The Russian Chess Federation’s official website will have online and video broadcasting, and well-known grandmasters will commentate the games both in Russian and in English.

The tournament’s official website: http://ruchess.ru/

For more information, please contact: Eteri Kublashvili, +7-905-791-76-51, e-mail: ekublashvili@gmail.com; Elena Fedorova, 8-964-470-06-06, e-mail: epfedorova@gmail.com.

Information for the media:

 

The region is the eastern economic, geopolitical, and historical outpost of Russia. Its southern and south-eastern border is also the Russian Federation’s border with Mongolia (863 km) and China (1095 km).

An important milestone in the Zabaykalsky Krai’s history was the exile of the Decemberists to this place starting from 1826, which is when the first data about the development of chess in the region dates from.

The region is a multiethnic land shared by Russians, Buryats, Ukrainians, Tatars, Byelorussians, Evenki, and other peoples.

The Zabaykalsky Krai is among Russia’s oldest mining regions and boasts vast mineral and commodity resources. It is among the leading Russian regions in terms of uranium, silver, copper, fluorite, tantalum, titanium, lead, gold, tin, and coal reserves. It also features many mineral deposits, including the Udokan copper deposit, the largest in Russia and one of the largest in the world.

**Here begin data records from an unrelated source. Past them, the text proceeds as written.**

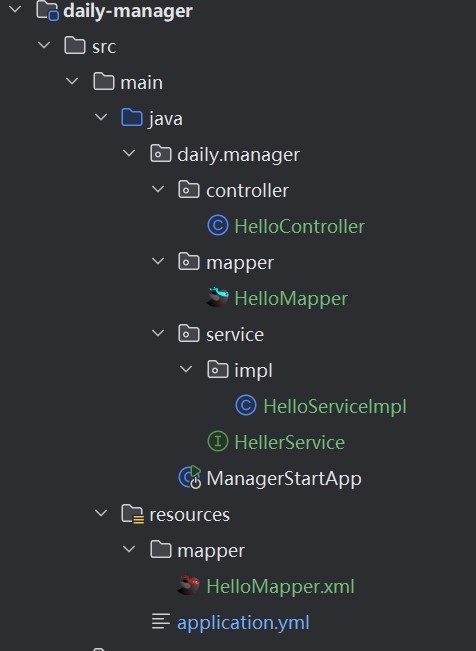
Task: Click the daily-manager module folder icon
Action: click(x=47, y=10)
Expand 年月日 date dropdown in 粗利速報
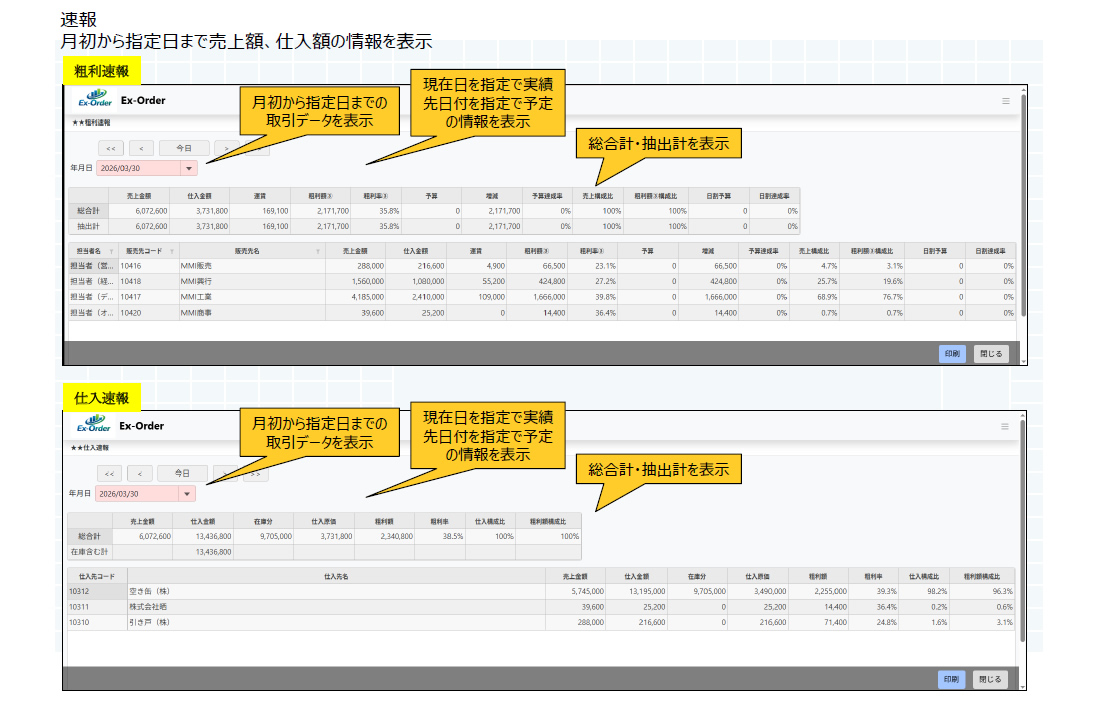The width and height of the screenshot is (1099, 708). tap(188, 168)
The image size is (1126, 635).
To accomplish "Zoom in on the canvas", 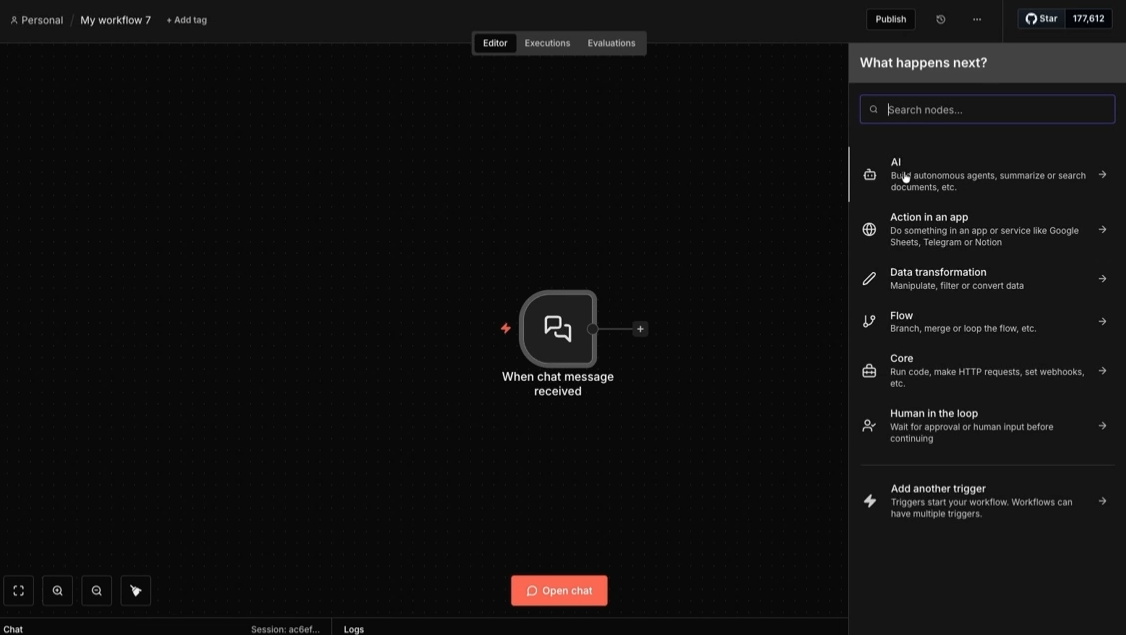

The region also has a considerable tourism potential: the flora here is comparable to that of Southern Crimea, Moldova, Transcaucasia and the Amur basin. The region has plenty of mineral water sources (about 300, with a different chemical composition and temperature, and most of them have medicinal properties) and thermal sources, competing with the Carpathians, Southern Crimea, Caucasus, and the Black and Baltic Sea coasts.

There is also a unique place near Chita ― the Pallas mountain (1236 m), which is the starting point for as many as three great rivers: the Amur, the Lena, and the Yenisei.